Bridget Jones’s Diary (2001)

Another award-winning movie, Bridget Jones’s Diary follows a British woman determined to change her life for the better. As a New Year’s resolution, Bridget goes on a personal journey and quest to find love, which she documents in a personal diary. The all-star cast includes well-known favorites like Renee Zellweger, Gemma Jones, Colin Firth, and Hugh Grant. London enthusiasts are sure to recognize several of the movie film spots, including Bridget’s flat at The Globe Tavern, Daniel’s apartment on Clink Street, and Mark’s famous kiss scene at the Royal Exchange in Cornhill.

V For Vendetta (2005)

Set in dystopian London after a world war, the city has devolved into a police state occupied by a fascist government.
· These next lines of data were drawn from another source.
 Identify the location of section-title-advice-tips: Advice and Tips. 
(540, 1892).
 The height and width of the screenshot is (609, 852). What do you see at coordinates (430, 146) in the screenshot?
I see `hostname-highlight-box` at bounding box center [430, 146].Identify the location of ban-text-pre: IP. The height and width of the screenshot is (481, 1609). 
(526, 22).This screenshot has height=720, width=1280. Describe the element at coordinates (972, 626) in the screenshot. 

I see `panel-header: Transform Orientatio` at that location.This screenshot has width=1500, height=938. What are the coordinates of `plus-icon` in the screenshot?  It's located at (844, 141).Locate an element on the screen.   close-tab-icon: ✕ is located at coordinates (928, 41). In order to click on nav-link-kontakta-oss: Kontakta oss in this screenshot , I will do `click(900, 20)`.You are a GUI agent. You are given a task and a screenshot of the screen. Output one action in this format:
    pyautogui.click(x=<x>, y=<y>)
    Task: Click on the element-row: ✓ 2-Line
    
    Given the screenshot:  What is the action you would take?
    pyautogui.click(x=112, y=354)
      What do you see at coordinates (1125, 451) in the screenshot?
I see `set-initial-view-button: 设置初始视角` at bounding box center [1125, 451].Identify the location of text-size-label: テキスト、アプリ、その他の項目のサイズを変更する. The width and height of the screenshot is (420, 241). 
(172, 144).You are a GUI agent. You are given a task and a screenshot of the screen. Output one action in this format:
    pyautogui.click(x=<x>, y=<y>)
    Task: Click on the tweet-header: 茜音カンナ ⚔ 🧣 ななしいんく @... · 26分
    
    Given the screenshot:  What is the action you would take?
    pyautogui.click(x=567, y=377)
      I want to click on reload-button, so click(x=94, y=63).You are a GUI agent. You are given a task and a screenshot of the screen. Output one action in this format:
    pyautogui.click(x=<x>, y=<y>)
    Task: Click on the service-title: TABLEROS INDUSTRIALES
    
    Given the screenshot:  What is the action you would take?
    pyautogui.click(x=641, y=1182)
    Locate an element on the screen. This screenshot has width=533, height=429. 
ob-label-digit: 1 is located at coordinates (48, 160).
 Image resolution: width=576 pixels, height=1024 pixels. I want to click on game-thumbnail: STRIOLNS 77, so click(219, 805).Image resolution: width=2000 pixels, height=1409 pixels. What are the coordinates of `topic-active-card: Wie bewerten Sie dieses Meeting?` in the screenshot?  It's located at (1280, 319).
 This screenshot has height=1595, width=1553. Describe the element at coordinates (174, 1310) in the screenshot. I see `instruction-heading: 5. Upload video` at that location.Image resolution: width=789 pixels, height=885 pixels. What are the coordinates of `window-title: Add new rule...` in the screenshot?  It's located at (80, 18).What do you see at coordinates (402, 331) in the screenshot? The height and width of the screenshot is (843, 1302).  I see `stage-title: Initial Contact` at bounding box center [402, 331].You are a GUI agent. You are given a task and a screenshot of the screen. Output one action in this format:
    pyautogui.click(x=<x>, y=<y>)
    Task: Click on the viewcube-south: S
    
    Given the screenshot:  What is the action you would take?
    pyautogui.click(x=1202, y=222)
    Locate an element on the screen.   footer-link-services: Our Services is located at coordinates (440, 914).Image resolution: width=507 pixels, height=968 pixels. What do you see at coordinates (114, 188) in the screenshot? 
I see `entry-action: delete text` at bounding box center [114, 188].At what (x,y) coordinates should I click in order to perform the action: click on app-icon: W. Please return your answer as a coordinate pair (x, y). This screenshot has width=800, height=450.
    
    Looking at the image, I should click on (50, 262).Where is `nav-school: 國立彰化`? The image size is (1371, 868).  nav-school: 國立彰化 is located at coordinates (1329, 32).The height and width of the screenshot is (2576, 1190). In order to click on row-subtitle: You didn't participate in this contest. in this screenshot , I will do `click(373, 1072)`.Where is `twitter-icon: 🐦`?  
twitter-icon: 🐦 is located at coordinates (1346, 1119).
The movie follows a determined vigilante, known only as “V”, and his surprising sidekick, who use terrorist tactics to overthrow the evil oppressors. The movie features Natalie Portman as the female lead and Hugo Weaving as the mysterious “V”. Though the movie was filmed in several cities across Europe, several iconic London locations were included in the film to establish the city as the primary backdrop. Notable film spots include Bartholomew’s Church, Farrington Station, Trafalgar Square, and Parliament Square.

Mary Poppins (1964)

A true Disney classic, Mary Poppins is a major musical tradition for families across the globe. The movie features Julie Andrews as Mary Poppins, a vibrant nanny employed by a single father. Mary immediately becomes part of the family and uses music and adventure as a way to bring the children closer to their father. The movie has been nominated for 17 awards, 15 of which it won. St. Paul’s Cathedral is the most recognized location in the film and was made famous by a scene where Mary sings to the children about an old woman who feeds the birds outside of the church.

Harry Potter (Various)

We’d be remiss if we didn’t mention some of the London locations that can be easily spotted in the famous Harry Potter series. Diagon Alley, the bustling market filled with specialty shops and emporiums, is actually the famous (and quite stunning) Leadenhall Market. Platform 9 ¾ is found at Kings Cross Station and visitors can even take a picture with a half-hidden luggage trolley. Other notable locations highlighted in the films include The London Zoo, Piccadilly Circus, and several London bridges. These are just a few of the many London locations featured in Harry Potter movies, and rest assured that there are plenty of ways to embrace your inner child and reminisce about the popular series.

If you’re a true movie buff and you want to geek out over London’s cinematic history, book a movie tour! Several agencies throughout the city offer guided tours that explore some of London’s most popular film locations, including many of the landmarks mentioned above. A movie tour is also a fun and entertaining way to explore the city in a short amount of time.